I would also suggest that the purpose of this forum is to give people advise and not exageration. It is not (for the vast majority of patients) months of painful rehabilation, especially for young patients who heal more quickly. A hand surgeon would say the rehabilitation for patients under 55 years old would be moderatly painful for the first week and after that gradually subside which I would say from experience is about right. For older patients it might take a bit longer, but certianly not months of painful rehabilitation.

I also never said patients should not get N.A before open surgery. All I said was that this was not the advise given to me by my surgeon. You are free to get N.A if you would like it, but statistically you are more likely to have the disease come back again. For me, as a 28 year older who has already had one surgery, I can see that no amount of N.A is going to help me - there are just too many nodules and lumps. I need to have tissue physically removed from my hand.

I would also say that of all the Dupuytrens surgeries my surgeon has performed (he reckoned thousands), he has only ever amputated once and that was for a patient who was requesting amputation rather than out of absolute nessecity.

As I have already said in the past if your contractures are minor then N.A might be a good option.

I think another thing to remember about this forum is that what you have experienced with either N.A of O.S is not nessecarily the norm.

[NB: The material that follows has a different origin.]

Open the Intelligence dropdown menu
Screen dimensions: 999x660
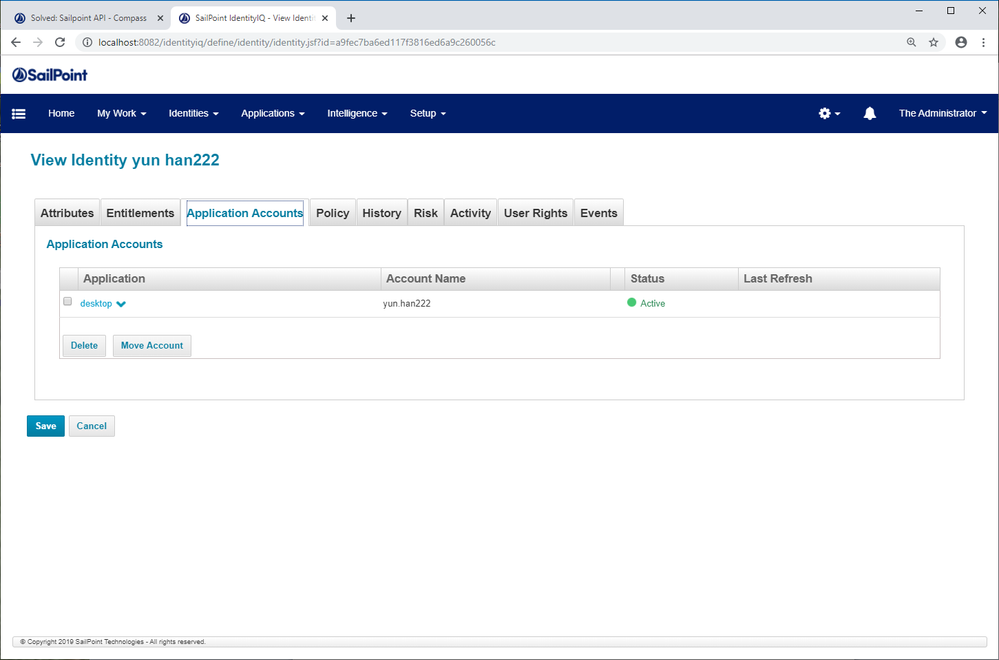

We should not push our opinion of one surgery over another based on our individual experience. Opinions should be given by surgeons, and based of statisical evidence. Our experience of what happened to us, in our individual cases, should only be used to give others an idea of what can happen - not what will happen!

05/31/2007 05:11
Wolfgang

not registered

05/31/2007 05:11
Wolfgang

not registered

Re: AA4500 sucessfull phase 3 trial - wecast

Chris, I think you've got a point there. For the majority of people surgery works out well and thus is a valuable therapy. There are also many cases, specifically in the late stage, where surgery is probably the only option left. If you read through the web site of this forum, www.dupuytren-online.info, you will find the same position, including your comments about skin grafting. But we also need to keep in mind that for some patients surgery might make things worse, even if nothing is damaged accidentially. Basically surgery, NA, and radiotherapy have their virtues and the patient, together with his doctor, should make their own, informed decision. What we are trying to achieve to spread information. Every doctor knows about surgery (though some not much about its risks), very few know about NA, and even less about radiotherapy. That's probably the reason why this forum has more emphasis on the latter.